About this task
From the entries that follow, copy each line containing the word "agent".

Stored items
┌──

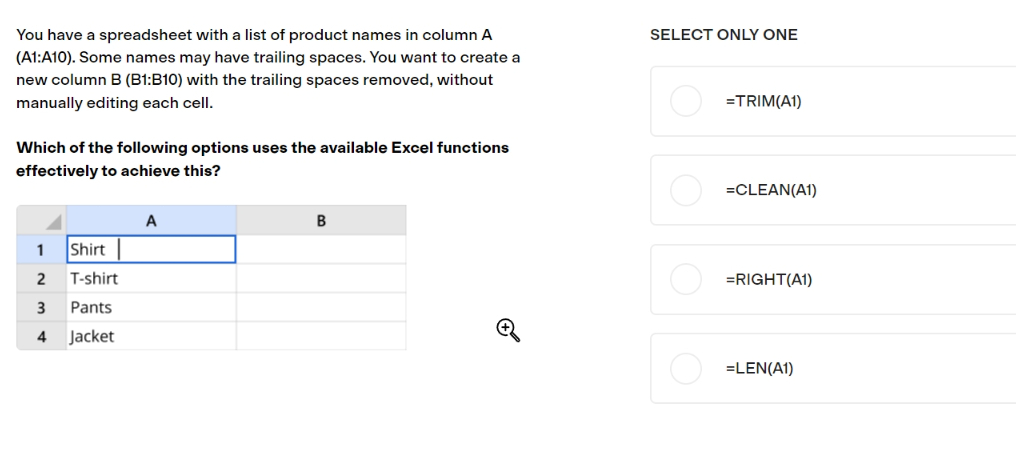Click the Jacket cell

coord(151,336)
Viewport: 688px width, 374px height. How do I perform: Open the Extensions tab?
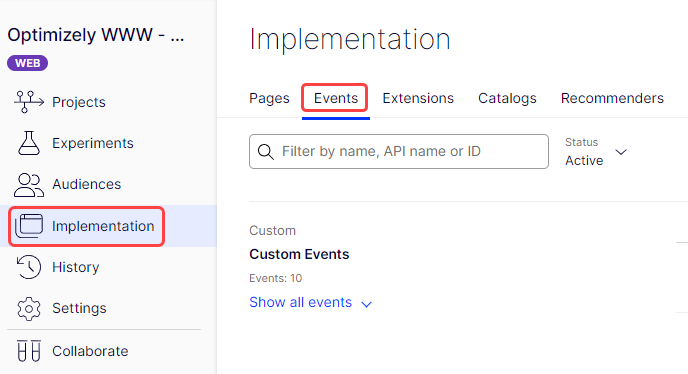(418, 98)
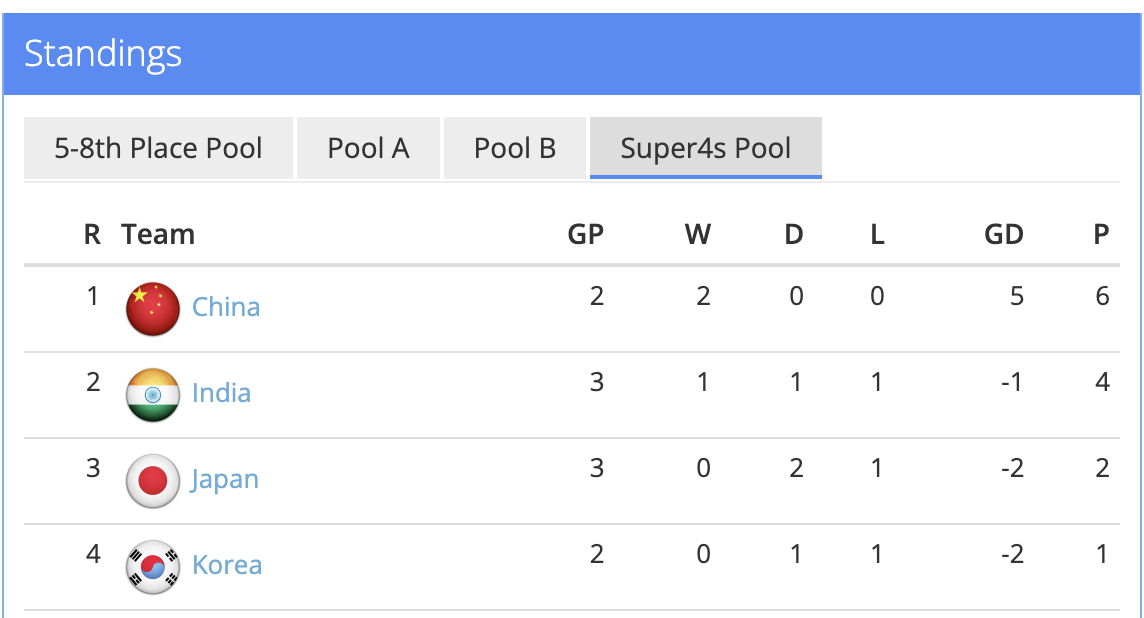The image size is (1144, 618).
Task: Click the R rank column header
Action: 92,235
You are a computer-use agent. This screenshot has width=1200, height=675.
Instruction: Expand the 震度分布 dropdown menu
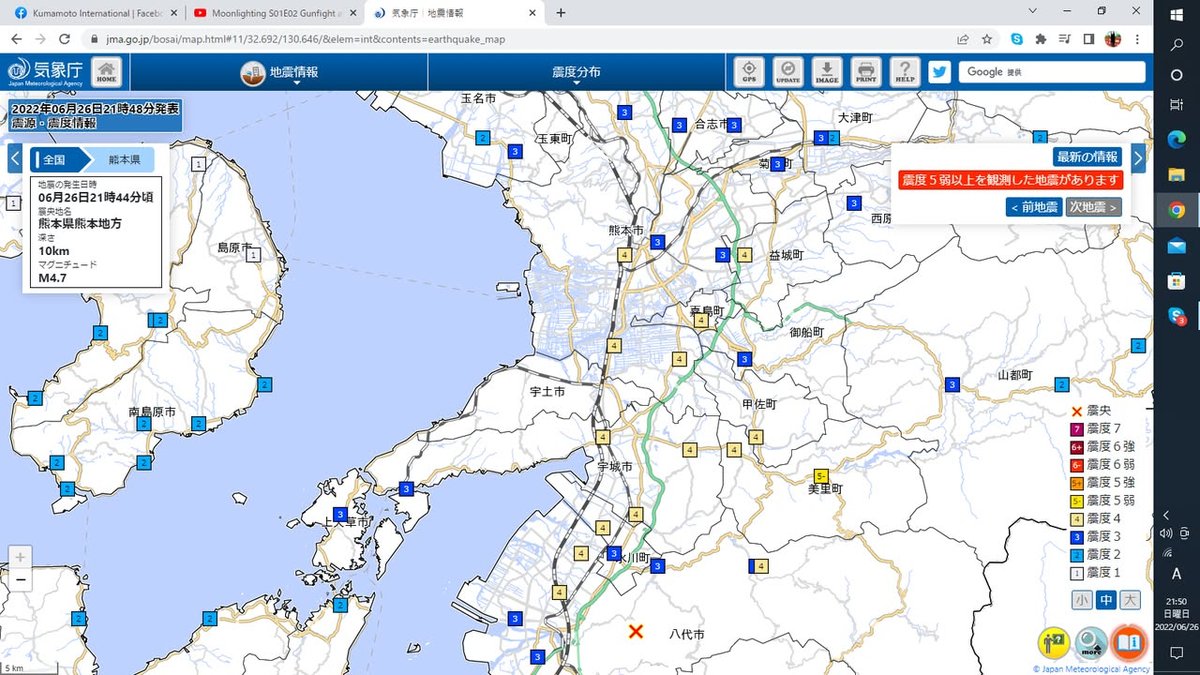pos(576,73)
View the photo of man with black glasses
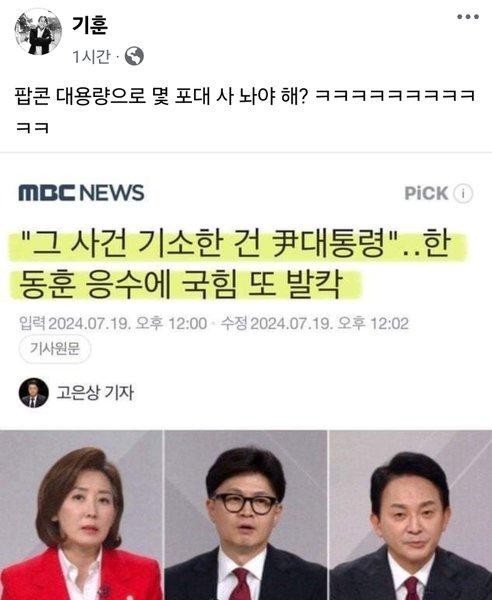This screenshot has height=600, width=492. click(x=246, y=515)
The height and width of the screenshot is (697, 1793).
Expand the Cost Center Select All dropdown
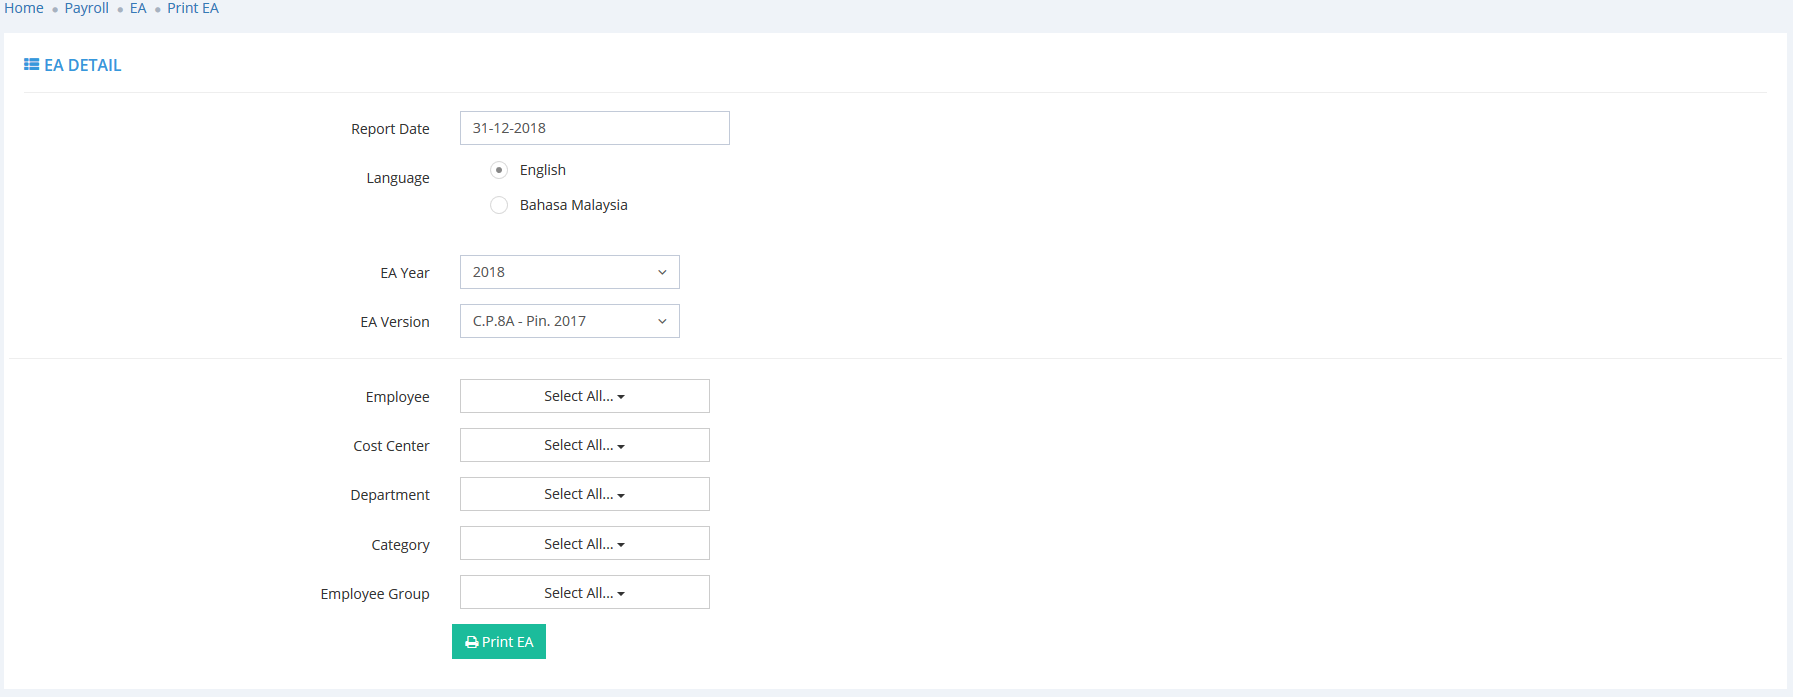point(584,445)
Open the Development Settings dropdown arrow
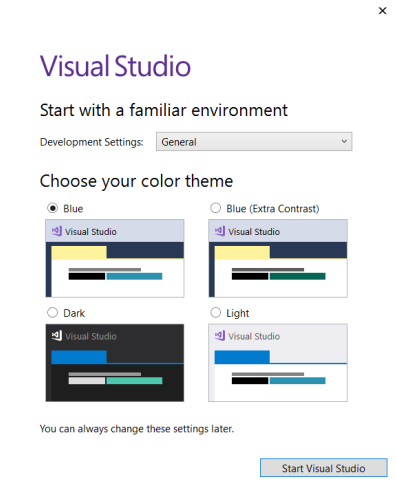397x484 pixels. [x=344, y=141]
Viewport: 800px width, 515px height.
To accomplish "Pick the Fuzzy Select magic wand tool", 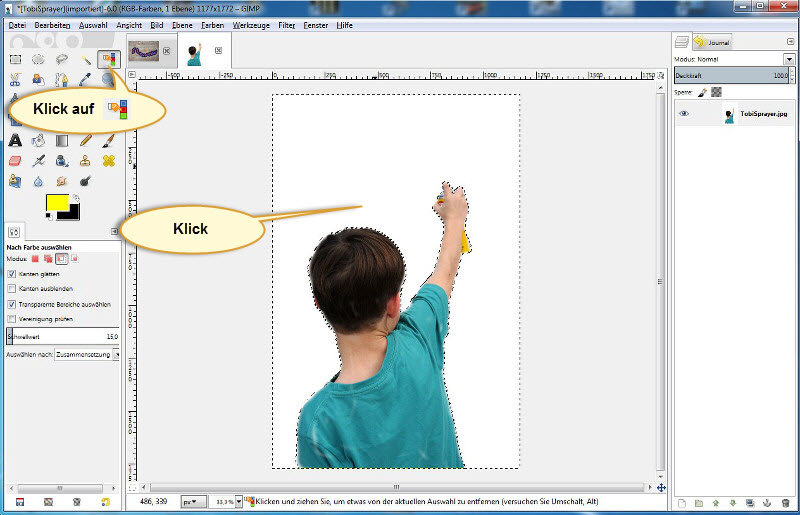I will (x=85, y=60).
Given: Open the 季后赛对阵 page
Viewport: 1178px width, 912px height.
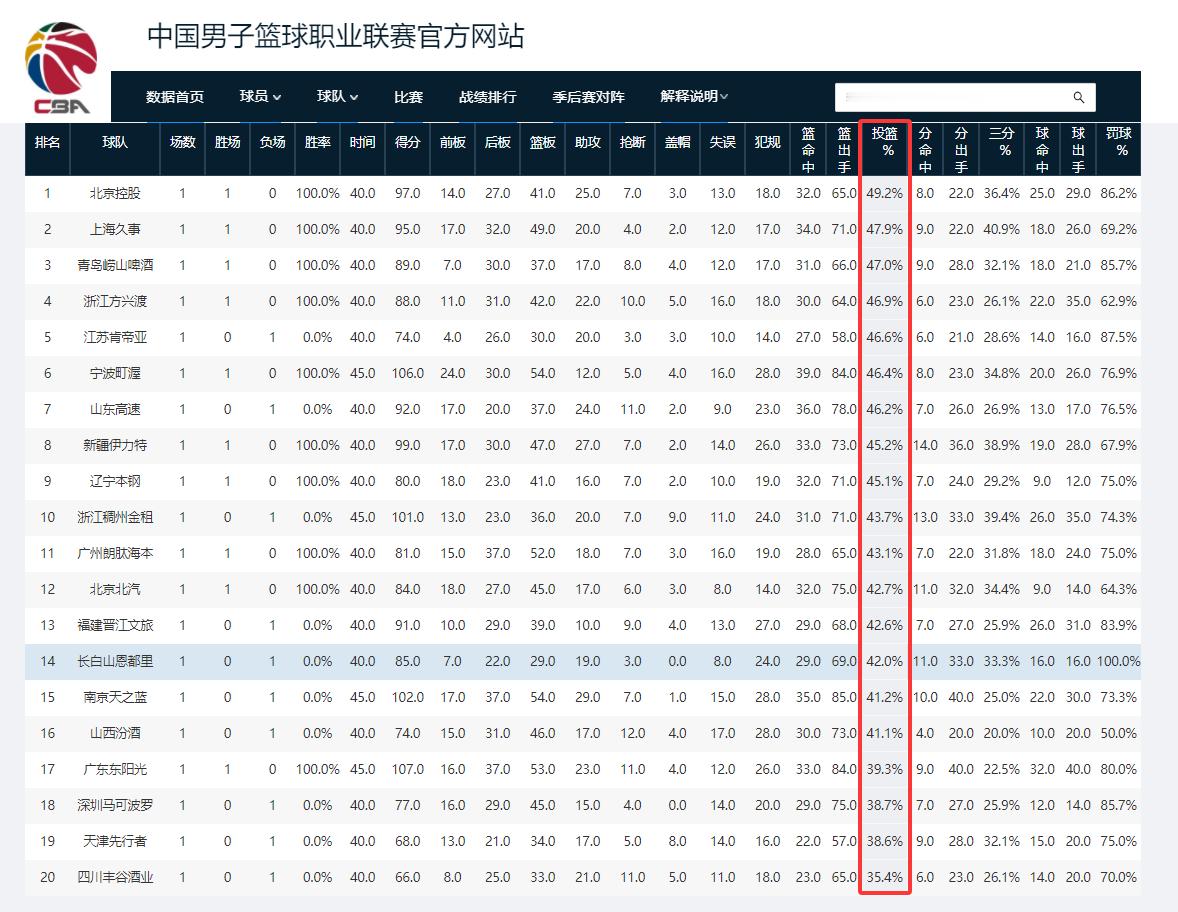Looking at the screenshot, I should [x=586, y=97].
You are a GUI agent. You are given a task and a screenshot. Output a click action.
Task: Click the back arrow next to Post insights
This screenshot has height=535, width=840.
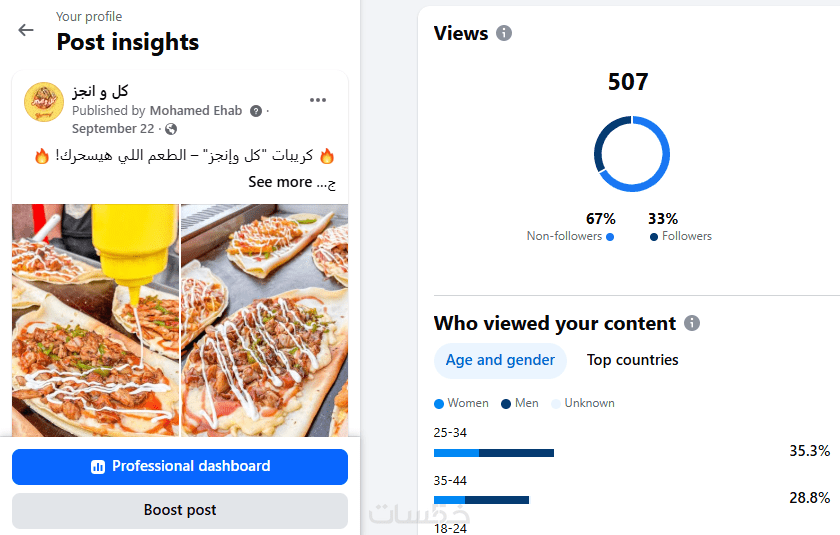tap(26, 30)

└──

Solution to the problem
You are a computer-use agent. This screenshot has width=1200, height=675.
You are a GUI agent. You are given a task and a screenshot. Output a click action.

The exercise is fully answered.